* EXTRACTED INFORMATION:
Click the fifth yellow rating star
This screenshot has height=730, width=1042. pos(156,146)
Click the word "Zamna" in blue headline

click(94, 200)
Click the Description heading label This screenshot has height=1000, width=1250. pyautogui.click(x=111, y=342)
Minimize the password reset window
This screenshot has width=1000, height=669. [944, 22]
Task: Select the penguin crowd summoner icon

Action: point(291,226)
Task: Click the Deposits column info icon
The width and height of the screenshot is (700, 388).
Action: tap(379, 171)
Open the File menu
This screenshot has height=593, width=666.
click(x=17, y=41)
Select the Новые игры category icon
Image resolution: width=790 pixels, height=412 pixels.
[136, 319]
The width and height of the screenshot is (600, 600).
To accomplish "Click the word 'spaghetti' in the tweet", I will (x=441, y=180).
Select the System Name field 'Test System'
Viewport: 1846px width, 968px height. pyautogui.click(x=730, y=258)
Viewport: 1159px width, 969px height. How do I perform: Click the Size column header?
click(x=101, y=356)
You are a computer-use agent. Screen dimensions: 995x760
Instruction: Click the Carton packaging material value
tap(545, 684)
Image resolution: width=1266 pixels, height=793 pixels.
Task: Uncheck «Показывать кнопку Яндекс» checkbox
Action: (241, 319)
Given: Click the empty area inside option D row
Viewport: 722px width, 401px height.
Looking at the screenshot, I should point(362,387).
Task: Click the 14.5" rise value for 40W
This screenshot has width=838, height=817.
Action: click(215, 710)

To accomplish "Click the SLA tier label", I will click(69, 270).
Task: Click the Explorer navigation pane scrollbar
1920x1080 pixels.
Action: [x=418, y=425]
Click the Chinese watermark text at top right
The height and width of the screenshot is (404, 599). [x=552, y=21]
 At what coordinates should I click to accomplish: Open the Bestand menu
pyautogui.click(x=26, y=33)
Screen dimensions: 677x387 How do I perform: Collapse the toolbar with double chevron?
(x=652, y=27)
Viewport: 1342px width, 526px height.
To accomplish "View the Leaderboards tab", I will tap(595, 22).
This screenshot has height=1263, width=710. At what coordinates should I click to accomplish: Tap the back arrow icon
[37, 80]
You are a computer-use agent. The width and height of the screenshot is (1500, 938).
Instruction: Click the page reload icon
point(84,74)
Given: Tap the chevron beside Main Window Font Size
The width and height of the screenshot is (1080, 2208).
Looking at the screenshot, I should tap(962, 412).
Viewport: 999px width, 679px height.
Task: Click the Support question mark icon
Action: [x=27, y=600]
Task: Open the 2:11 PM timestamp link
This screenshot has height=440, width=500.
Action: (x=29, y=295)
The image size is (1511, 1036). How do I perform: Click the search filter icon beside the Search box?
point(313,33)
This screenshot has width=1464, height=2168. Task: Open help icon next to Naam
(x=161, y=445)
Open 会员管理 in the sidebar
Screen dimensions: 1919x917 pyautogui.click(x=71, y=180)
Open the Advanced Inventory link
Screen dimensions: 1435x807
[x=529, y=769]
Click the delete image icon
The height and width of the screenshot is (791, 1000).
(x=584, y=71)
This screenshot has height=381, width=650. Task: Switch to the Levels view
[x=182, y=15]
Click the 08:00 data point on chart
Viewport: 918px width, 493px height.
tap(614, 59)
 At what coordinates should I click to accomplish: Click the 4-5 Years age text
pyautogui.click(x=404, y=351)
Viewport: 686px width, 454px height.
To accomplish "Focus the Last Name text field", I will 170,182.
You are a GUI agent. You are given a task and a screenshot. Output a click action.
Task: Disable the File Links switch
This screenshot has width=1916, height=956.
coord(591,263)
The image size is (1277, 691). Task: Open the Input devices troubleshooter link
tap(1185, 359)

* TASK: From the line containing "Task: Open the 2:11 PM timestamp link" to the final line of the data above, transcribe every line exactly and nothing more.

* THE COMPLETED TASK:
Task: Open the 2:11 PM timestamp link
This screenshot has height=440, width=500.
Action: (x=29, y=295)
The image size is (1511, 1036). How do I perform: Click the search filter icon beside the Search box?
point(313,33)
This screenshot has width=1464, height=2168. Task: Open help icon next to Naam
(x=161, y=445)
Open 会员管理 in the sidebar
Screen dimensions: 1919x917 pyautogui.click(x=71, y=180)
Open the Advanced Inventory link
Screen dimensions: 1435x807
[x=529, y=769]
Click the delete image icon
The height and width of the screenshot is (791, 1000).
(x=584, y=71)
This screenshot has height=381, width=650. Task: Switch to the Levels view
[x=182, y=15]
Click the 08:00 data point on chart
Viewport: 918px width, 493px height.
tap(614, 59)
 At what coordinates should I click to accomplish: Click the 4-5 Years age text
pyautogui.click(x=404, y=351)
Viewport: 686px width, 454px height.
To accomplish "Focus the Last Name text field", I will 170,182.
You are a GUI agent. You are given a task and a screenshot. Output a click action.
Task: Disable the File Links switch
This screenshot has width=1916, height=956.
coord(591,263)
The image size is (1277, 691). Task: Open the Input devices troubleshooter link
tap(1185, 359)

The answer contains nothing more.